UK aid money needs to stop going to ‘unhealthy development’
Global Justice Now is right to demand that the UK’s aid budget should benefit the world’s poorest, not big business. For the last few years DFID has been actively promoting the flawed ideology that the private sector is the panacea for poverty alleviation, and it’s already having a damaging impact in some of the poorest countries in the world.
Priti Patel, the new secretary of state for international development, has already made it clear that the government will “invest UK aid firmly in our national interest”, and this means more of the same – investment in the private sector.
Healthcare is just one area where DFID is actively promoting privatisation to some of the poorest countries in the world.
UNISON’s recent report “Unhealthy Development” exposes how DFID is using the aid budget to promote the commodification of healthcare through multilateral agencies, consultants, multi agency programmes and its own private sector investment arm, the CDC Group. It highlights how DFID sees the role of government not as a provider of health services, but as a regulator and a provider of finance to non state providers.
Much of the UK’s aid budget is now channeled through multilateral agencies, many of which are being used to promote a pro privatisation agenda.
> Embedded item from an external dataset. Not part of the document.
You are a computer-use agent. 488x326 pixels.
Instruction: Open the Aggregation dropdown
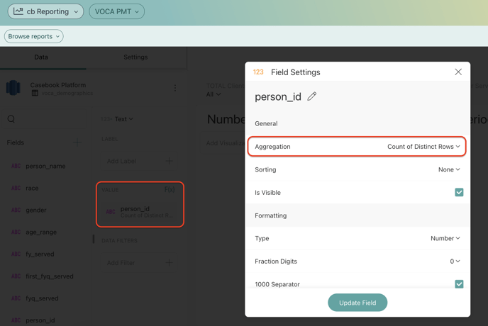coord(423,147)
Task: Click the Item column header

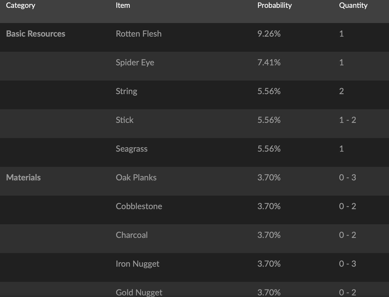Action: (x=123, y=5)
The International Finance Corporation for example has supported the expansion of several global healthcare multinational companies and invested in numerous private hospitals in poorer countries.
A large proportion of DFID’s work is also delivered through private sector contractors and consultants; many of which specialise in the privatisation of public services, Public Private Partnerships (PPPs) and public management reforms.
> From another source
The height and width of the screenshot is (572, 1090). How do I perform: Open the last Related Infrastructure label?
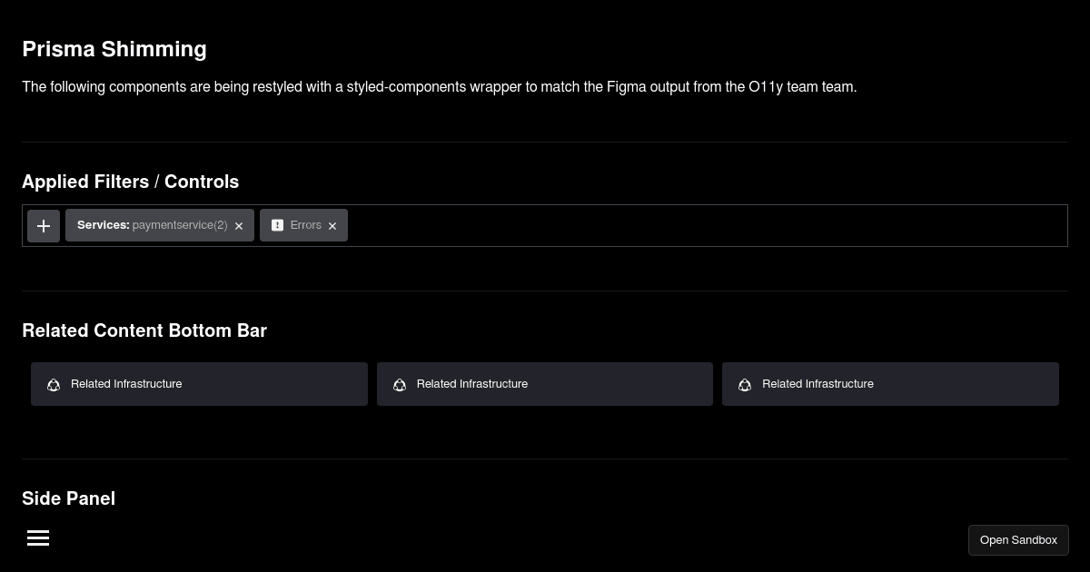[818, 384]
PPPs have been disastrous for the National Health Service, burdening hospital trusts with colossal debts, but guaranteeing fantastic low risk returns for investors. They are now being promoted by DFID as a model for development all over the world. DFID has even funded a PPP advisory facility run by the International Finance Corporation to encourage governments to hand over their health budgets to multinational healthcare companies.
The report also highlights how DFID is using the CDC Group, its bilateral development finance institution, to invest in private healthcare initiatives. Rather than supporting quality public health services for the poorest, many investments are in private fee paying hospitals, targeting middle and high income groups.
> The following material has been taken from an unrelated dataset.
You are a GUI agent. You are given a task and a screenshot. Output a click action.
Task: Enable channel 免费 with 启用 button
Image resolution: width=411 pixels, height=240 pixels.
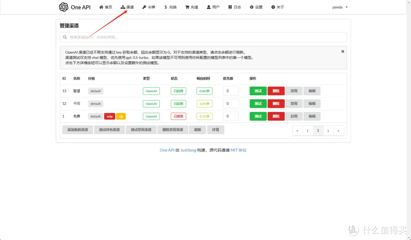pos(294,116)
Rather than tackling poverty and inequality, DFID’s private healthcare agenda is encouraging governments in the global south to hand over scarce resources to the private sector, including multinational health companies.
UNISON is calling on DFID to reassess its health strategy and end its support for healthcare privatisation. Instead DFID should be promoting quality public health services as the most efficient and cost effective way for governments to meet the health needs of the whole population and contribute to the reduction of poverty and inequality.